▶ [SUPPLIED TEXT]:
>>>>

National Center for Global Health, Istituto Superiore di Sanità, Rome 00161, Italy.
Background: HIV-exposed uninfected (HEU) infants show a high rate of morbidity. We aimed to investigate on biomarkers of immune activation/microbial translocation in HEU infants, evaluating the impact that infections/malnutrition can have on biomarker levels during the first year of life.
Methods: Clinical data of 72 Malawian infants were recorded monthly and correlated with levels of soluble CD14 (sCD14), lipopolysaccharide-binding protein (LBP) and intestinal fatty acid-binding protein (I-FABP), analyzed longitudinally.

<<<<

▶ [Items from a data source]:
>>>>

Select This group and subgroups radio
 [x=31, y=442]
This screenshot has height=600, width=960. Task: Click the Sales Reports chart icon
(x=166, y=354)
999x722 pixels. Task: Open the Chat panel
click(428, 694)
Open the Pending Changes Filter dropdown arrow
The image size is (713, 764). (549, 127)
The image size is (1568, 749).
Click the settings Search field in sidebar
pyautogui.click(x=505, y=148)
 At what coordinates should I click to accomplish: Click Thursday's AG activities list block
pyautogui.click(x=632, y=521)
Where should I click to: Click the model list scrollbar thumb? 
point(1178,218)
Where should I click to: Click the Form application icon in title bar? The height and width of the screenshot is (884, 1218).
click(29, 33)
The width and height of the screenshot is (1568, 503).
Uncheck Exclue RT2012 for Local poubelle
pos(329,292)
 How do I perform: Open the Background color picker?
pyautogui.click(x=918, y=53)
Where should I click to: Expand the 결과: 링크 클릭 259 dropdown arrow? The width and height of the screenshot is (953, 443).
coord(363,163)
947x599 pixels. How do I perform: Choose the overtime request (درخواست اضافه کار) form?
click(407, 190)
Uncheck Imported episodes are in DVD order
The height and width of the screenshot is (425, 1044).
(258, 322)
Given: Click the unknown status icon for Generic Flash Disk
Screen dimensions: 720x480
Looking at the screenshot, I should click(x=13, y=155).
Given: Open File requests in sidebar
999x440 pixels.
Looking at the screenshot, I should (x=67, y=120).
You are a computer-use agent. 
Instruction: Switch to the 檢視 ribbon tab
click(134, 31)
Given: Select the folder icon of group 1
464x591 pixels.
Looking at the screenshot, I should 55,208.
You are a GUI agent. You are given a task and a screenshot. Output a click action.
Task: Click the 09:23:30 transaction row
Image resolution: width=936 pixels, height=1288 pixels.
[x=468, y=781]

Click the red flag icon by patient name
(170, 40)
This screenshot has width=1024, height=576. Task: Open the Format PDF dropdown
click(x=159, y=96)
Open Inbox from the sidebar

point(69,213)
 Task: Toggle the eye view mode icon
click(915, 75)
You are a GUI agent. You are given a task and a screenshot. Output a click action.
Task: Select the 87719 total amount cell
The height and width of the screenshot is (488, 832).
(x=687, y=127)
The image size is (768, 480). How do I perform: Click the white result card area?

<<<<

▶ [REQUIRED ACTIONS]:
A) Sum up the text about HIV-exposed infants in two sentences.
B) Continue the text about HIV-exposed infants from its last sentence.

▶ [ANSWERS GIVEN]:
A) HIV-exposed uninfected infants have a high rate of illness, so the study looked at markers of immune activation and microbial translocation in these infants and at how infections and malnutrition affect those markers during the first year of life. Clinical data from 72 Malawian infants were recorded monthly and matched with levels of sCD14, LBP and I-FABP measured over time.

B)
Results: Levels of sCD14 and LBP showed a significant age-related increase. Higher levels of LBP (19.4 vs. 15.2 μg/ml) were associated with stunting, affecting 30% of the infants. The association remained statistically significant after adjusting for cytomegalovirus acquisition, malaria and respiratory infections (p = 0.031). I-FABP levels were significantly increased in infants experiencing gastrointestinal infections (1442.8 vs. 860.0 pg/ml, p = 0.018).
Conclusion: We provide evidence that stunting is associated with an enhanced inflammatory response to microbial products in HEU children, suggesting that malnutrition status should be taken into consideration to better understand the alteration of the immune profile of HEU infants living in poor socioeconomic settings.